Заметьте, что я еще смягчаю.
Знайте только, что судьи, позволившие подкупить себя лишь деньгами, снискали себе славу честных судей.
Вот почему, когда они потребовали охрану, чтобы вернуться домой, Катул крикнул им:
— Э! Вы что, боитесь, что у вас отнимут деньги, которые вы получили?
Цезарь, вызванный в суд свидетельствовать против Клодия, заявил, что у него нет никаких улик.
— Но ведь ты дал развод своей жене! — крикнул ему Цицерон.
— Я дал развод своей жене, — ответил Цезарь, — вовсе не потому, что считаю ее виновной, а потому, что жена Цезаря должна быть выше подозрений!
Стоит ли говорить, что Клодий был оправдан.
Посмотрим теперь, каковы были последствия этого оправдания.
XXVI
Во-первых, на городской площади началось великое волнение.
Клодий, оправданный после обвинения, которое в случае осуждающего приговора обрекло бы его на изгнание, и оставшийся без наказания, стал с этого момента намного сильнее, чем был прежде.
Его оправдание стало триумфом.
Двадцать пять судей держались твердо и, с риском для собственной жизни, вынесли обвинительный приговор.
Таким образом, охранительное движение, которое началось со времени консулата Цицерона и заговора Каталины, раскрытого и подавленного, было полностью остановлено оправданием Клодия, и демагогическая партия, представленная Помпеем, неверным аристократии, Цезарем, верным народу, и Крассом, верным Цезарю, окончательно взяла верх.
Таким образом, Рим, счастливый быть рожденным консульскою властью Цицерона— О fortunatam natam me consule Romam! — этот Рим вернулся к тому же положению, до какого его довел Катилина, когда, встретив на своем пути Цицерона, он был вынужден покинуть отечество.
Воспоминание о той первой победе воодушевило Цицерона и внушило ему отвагу, которая была присуща ему не всегда.

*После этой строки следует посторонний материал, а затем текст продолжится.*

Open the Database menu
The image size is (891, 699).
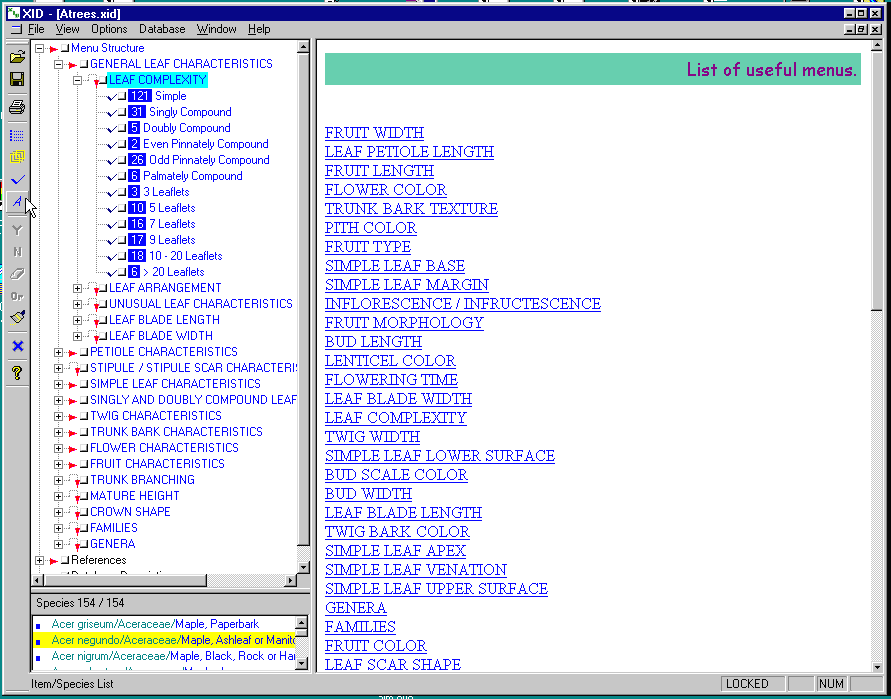click(x=162, y=29)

В майские иды сенат собрался на заседание, и, когда настал черед Цицерона говорить, он произнес:
— Отцы-сенаторы, получив эту рану, вы не должны ни падать духом, ни проявлять слабость; не следует ни отрицать нанесенный удар, ни преувеличивать серьезность раны; было бы глупостью утратить бдительность, но было бы малодушием испугаться. Дважды на наших глазах был оправдан Лентул и дважды Катилина; что ж, это лишь еще один, кого продажные судьи спускают с поводка на государство.

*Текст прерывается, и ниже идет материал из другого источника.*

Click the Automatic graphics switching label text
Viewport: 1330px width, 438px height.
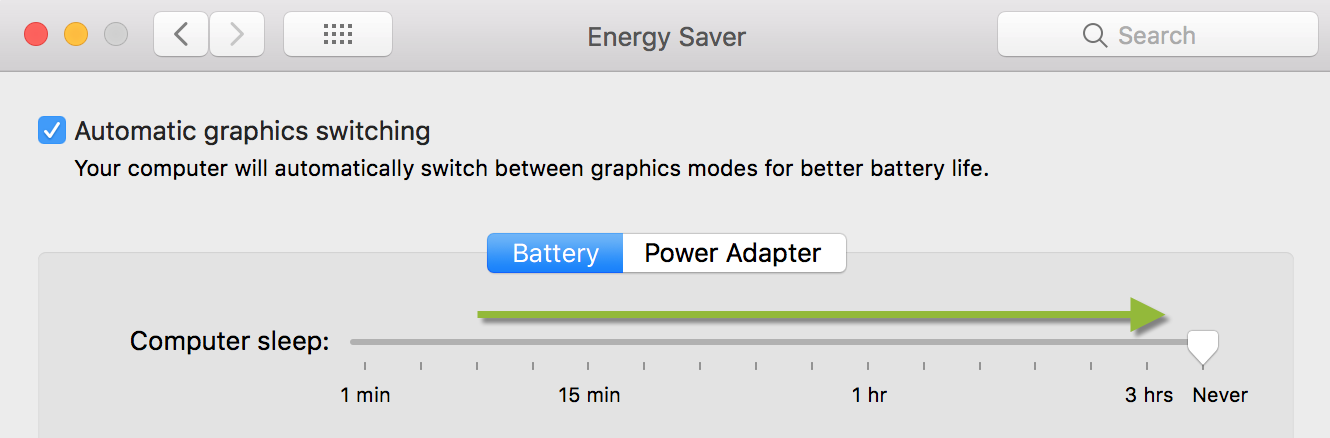coord(252,131)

Затем он повернулся к Клодию, в качестве сенатора присутствовавшему на заседании и пренебрежительно посмеивавшемуся над этим выпадом Цицерона, и воскликнул:
— Ты ошибаешься, Клодий, если думаешь, что твои судьи вернули тебе свободу. Это заблуждение! Не для Рима сохранили они тебя, а для тюрьмы; не уберечь тебя как гражданина они хотели, а лишить возможности удалиться в изгнание. Воспряньте же духом, отцы-сенаторы, поддержите ваше достоинство; честных людей по-прежнему объединяет любовь к Республике.
— Ну что ж, честный человек, — крикнул ему Клодий, — доставь нам удовольствие, расскажи, что ты делал в Байях?
Напомним, что Байи были своего рода лупанарием Италии.
Мужчина, поехавший в Байи, возбуждал подозрения; репутация женщины, поехавшей в Байи, была погублена.
Поговаривали, что Цицерон ездил в Байи, чтобы увидеться с сестрой Клодия.
— В Байях? — переспросил Цицерон. — Во-первых, я не был в Байях, а во-вторых, разве Байи запретное место и нельзя отправиться в Байи на воды?
— Вот как! — ответил Клодий. — А разве у арпинских крестьян есть что-нибудь общее с теплыми водами?
— А ты спроси у твоего заступника, — ответил Цицерон, — почему его так потянуло к арпинским водам.
Под заступником подразумевался Цезарь; но на что годились арпинские воды? Этого мы не знаем.